**REQUIRED ACTION:** Under this line are the records; write out word for word the part that begins at the line containing "Click the Chrome" and ends at the line containing "Given: Click the", and no more.

START EXTRACTED MATERIAL

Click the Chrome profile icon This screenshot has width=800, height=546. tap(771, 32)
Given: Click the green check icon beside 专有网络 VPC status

END EXTRACTED MATERIAL
START EXTRACTED MATERIAL

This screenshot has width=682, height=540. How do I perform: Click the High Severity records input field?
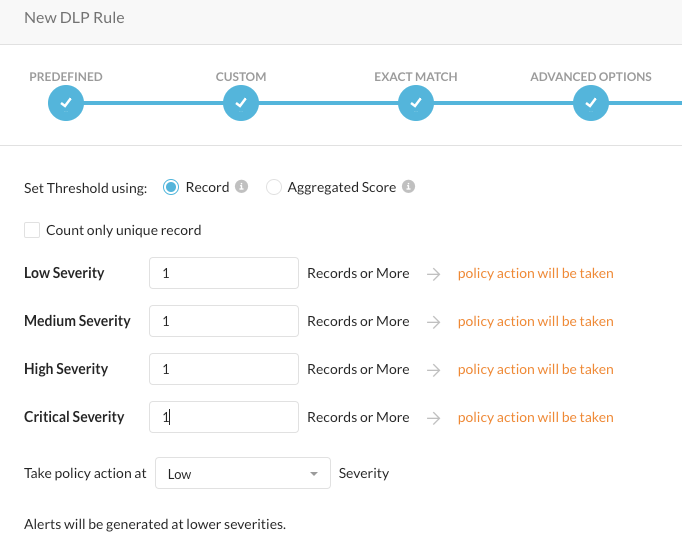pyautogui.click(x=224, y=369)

END EXTRACTED MATERIAL
START EXTRACTED MATERIAL

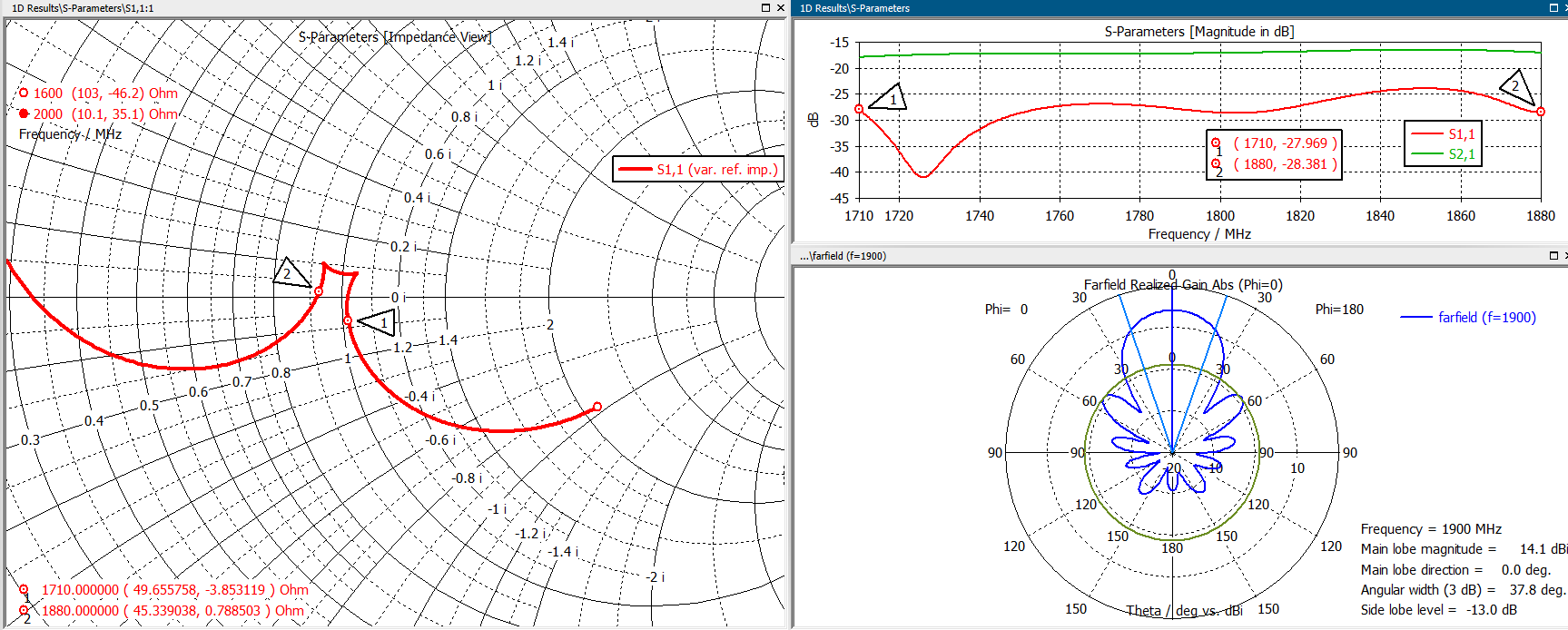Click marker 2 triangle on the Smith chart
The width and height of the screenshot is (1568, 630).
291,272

END EXTRACTED MATERIAL

**TASK SOLUTION:**
Click the Chrome profile icon This screenshot has width=800, height=546. tap(771, 32)
Given: Click the green check icon beside 专有网络 VPC status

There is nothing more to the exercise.